(Items from a data source)
Segment Open

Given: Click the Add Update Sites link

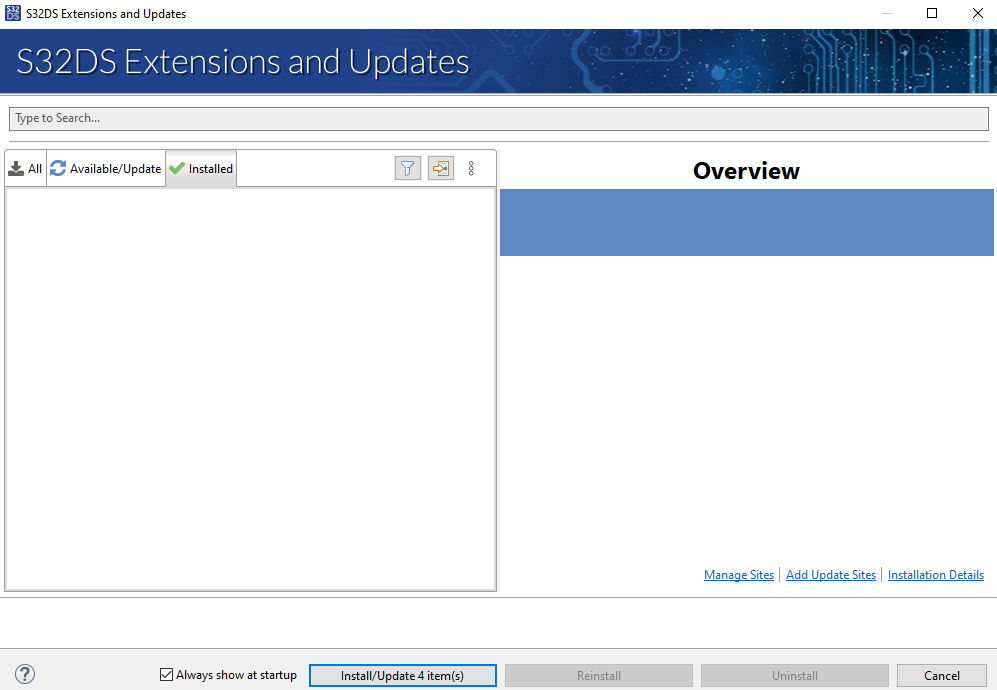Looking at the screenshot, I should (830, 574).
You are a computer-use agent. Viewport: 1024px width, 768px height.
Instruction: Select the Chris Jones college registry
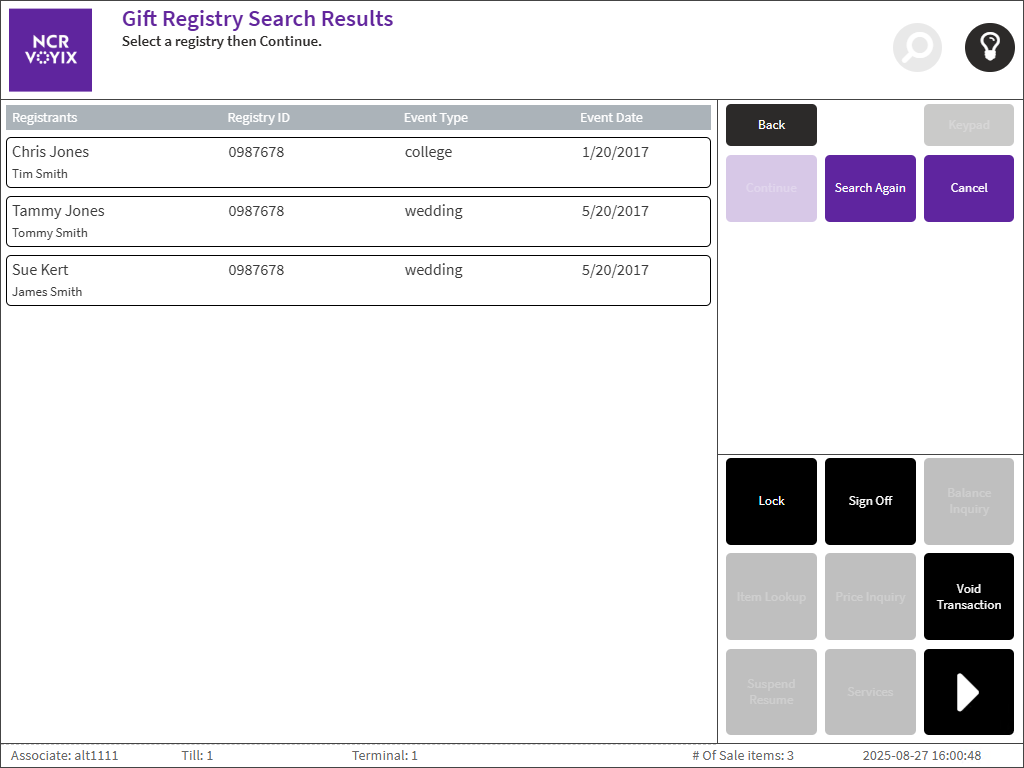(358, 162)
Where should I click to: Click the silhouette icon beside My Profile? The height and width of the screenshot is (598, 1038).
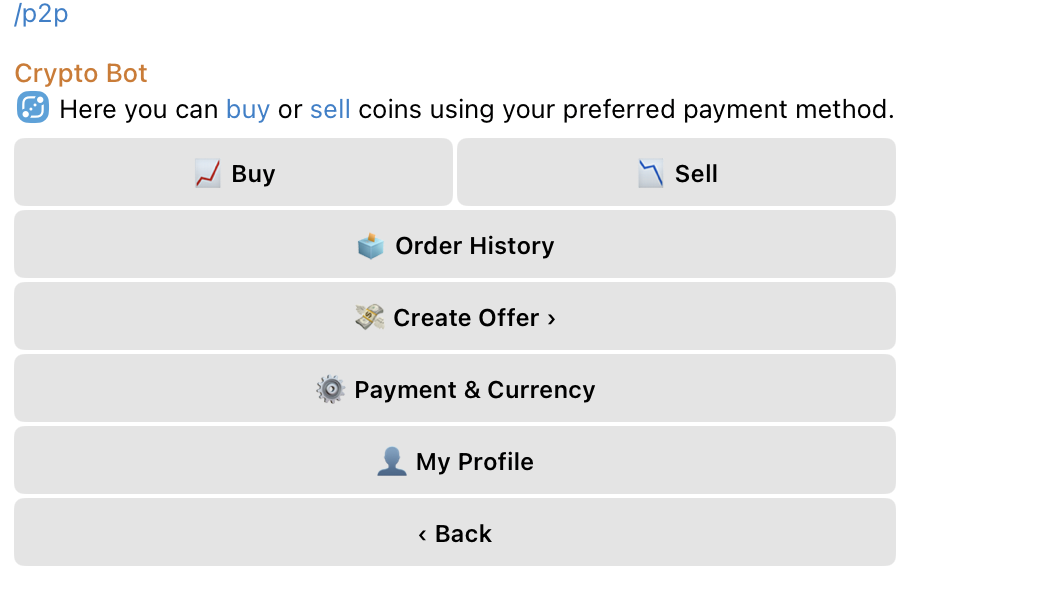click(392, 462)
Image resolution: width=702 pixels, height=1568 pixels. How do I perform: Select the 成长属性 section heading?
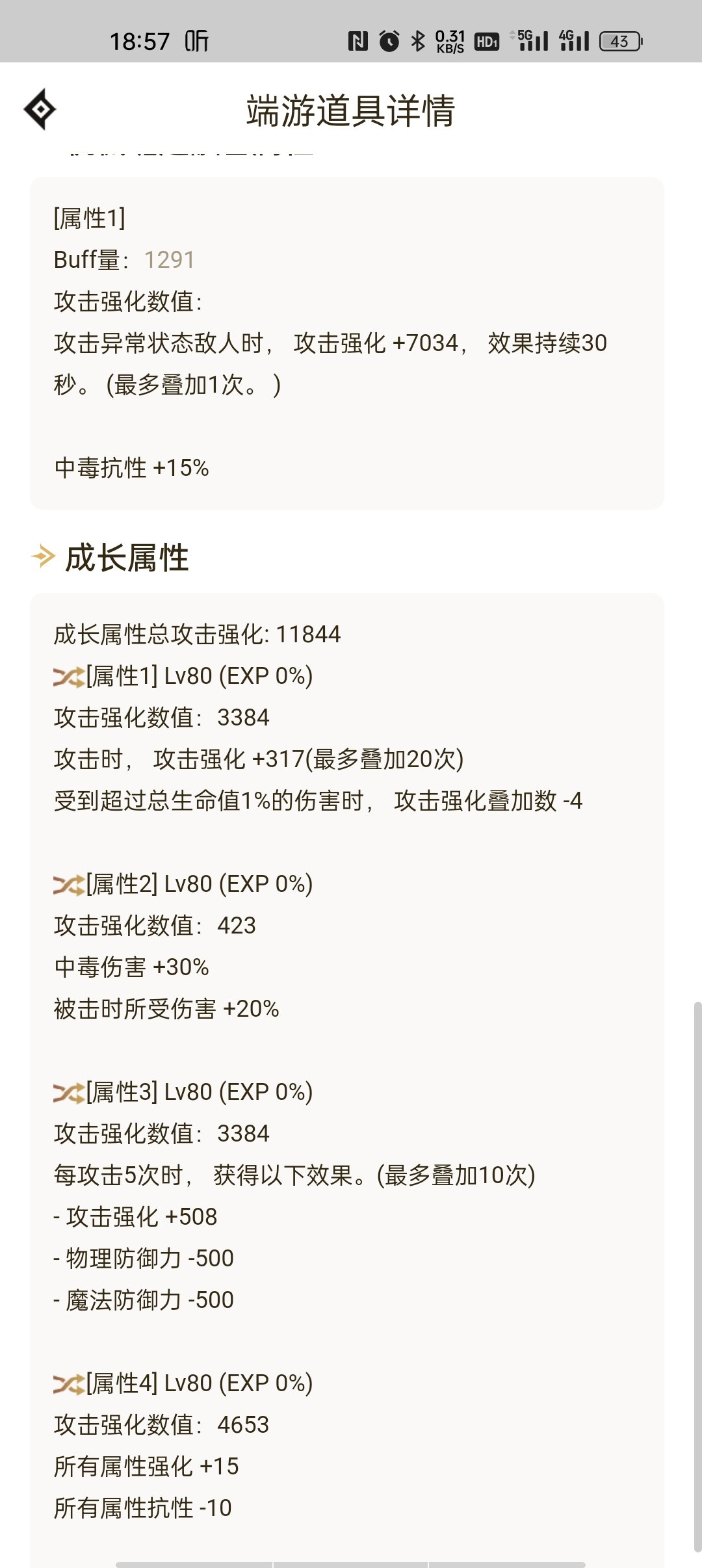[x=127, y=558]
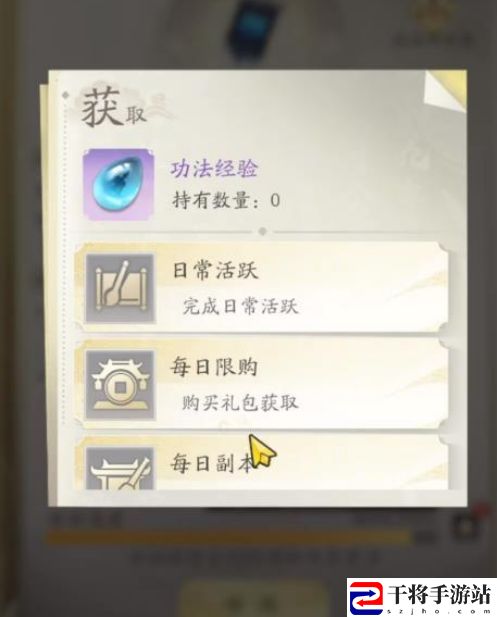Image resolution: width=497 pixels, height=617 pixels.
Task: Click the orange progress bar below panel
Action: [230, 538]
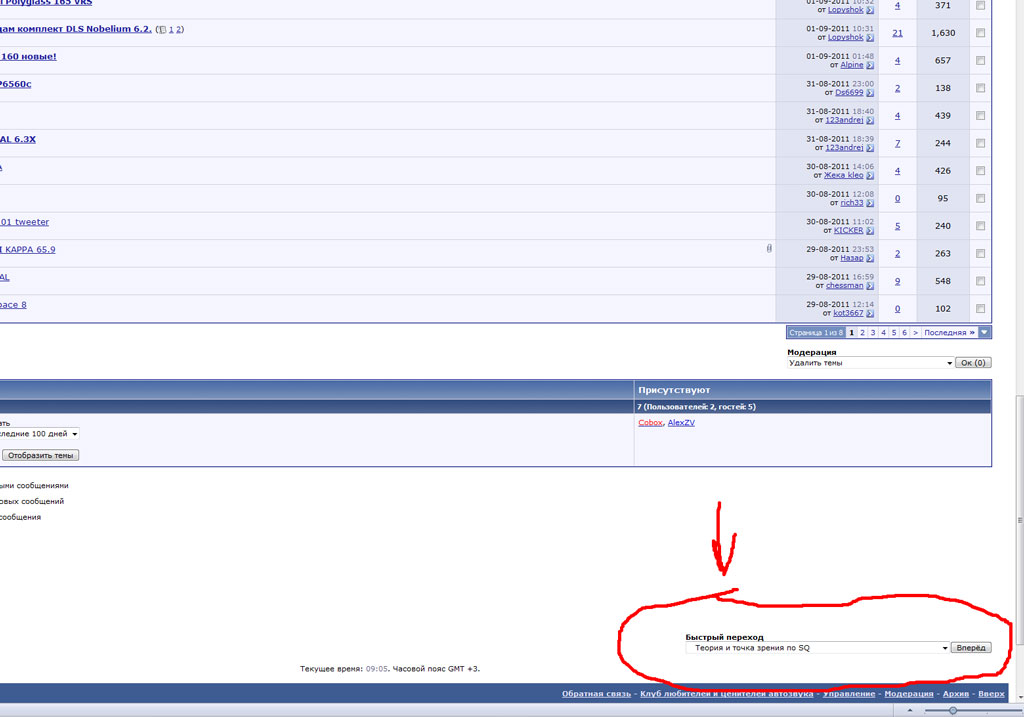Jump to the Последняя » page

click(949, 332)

Segment Closed

Your instructions: Please repeat the entries above exactly, leaving out any pictures.

Response area:
Given: Click the Add Update Sites link

Looking at the screenshot, I should (830, 574).
You are a computer-use agent. Viewport: 1024px width, 768px height.
Instruction: Select the Chris Jones college registry
(358, 162)
Where should I click to: Click the silhouette icon beside My Profile? The height and width of the screenshot is (598, 1038).
click(392, 462)
Image resolution: width=702 pixels, height=1568 pixels. How do I perform: Select the 成长属性 section heading?
[x=127, y=558]
Image resolution: width=497 pixels, height=617 pixels.
Task: Click the orange progress bar below panel
Action: [230, 538]
Jump to the Последняя » page

click(949, 332)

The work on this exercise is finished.